Монстролог - Рик Янси
Шрифт:
Интервал:
Закладка:
– Нехватка фолликул, любопытно. Это еще не описано в научной литературе… размер глаза девять и семь сантиметра на семь и три… возможно, это объясняется их естественной средой обитания… Они не эволюционируют в умеренном климате.

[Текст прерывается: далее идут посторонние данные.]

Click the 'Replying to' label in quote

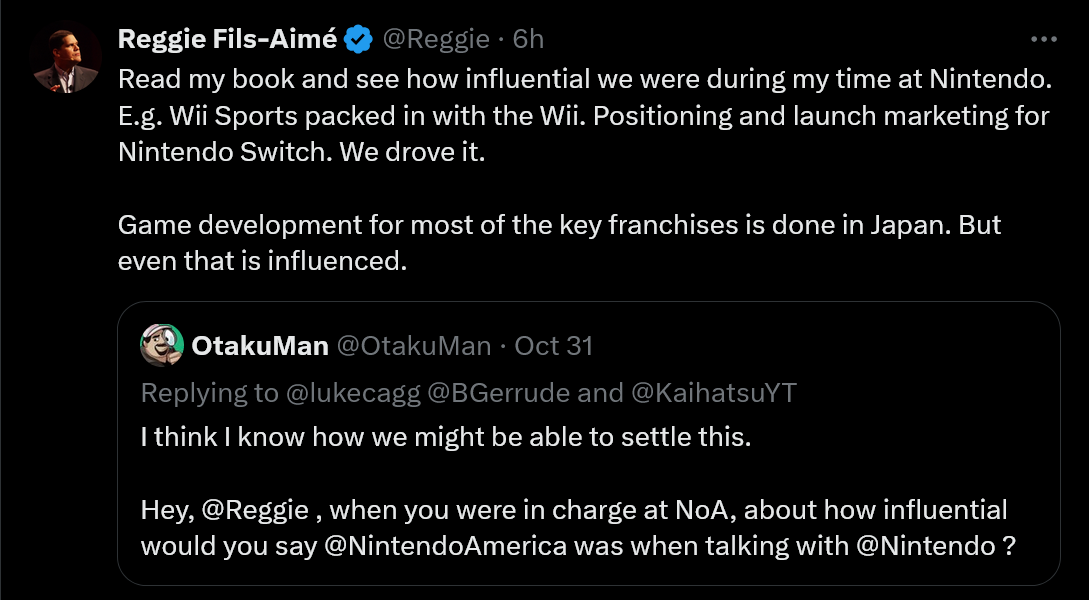click(x=210, y=393)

Он сделал надрез, погрузил обе руки в образовавшуюся щель и вытащил наружу мозг. Он был меньше, чем я ожидал, размером с апельсин. Доктор положил его на весы, и я сделал запись в маленьком блокноте.
«Ну, – подумал я, – по крайней мере, хоть это хорошо. С таким маленьким мозгом они, вероятно, не так уж умны».
И снова, словно он был способен читать мои мысли, Доктор сказал:
– Сознание у них развито на уровне двухлетнего ребенка, Уилл Генри. Что-то между приматом и шимпанзе. Хотя у них нет языка, они могут общаться с помощью хрюканья, мычания и жестов, чем очень напоминают своих собратьев – приматов, хотя общаются они с куда менее добрыми намерениями.
Я подавил зевок. Нет, мне не было скучно; я просто валился с ног от усталости. Солнце давно уже встало, но в этой комнате без окон, пропитанной смертью и кислотным зловонием химикатов, все еще стояла бесконечная ночь.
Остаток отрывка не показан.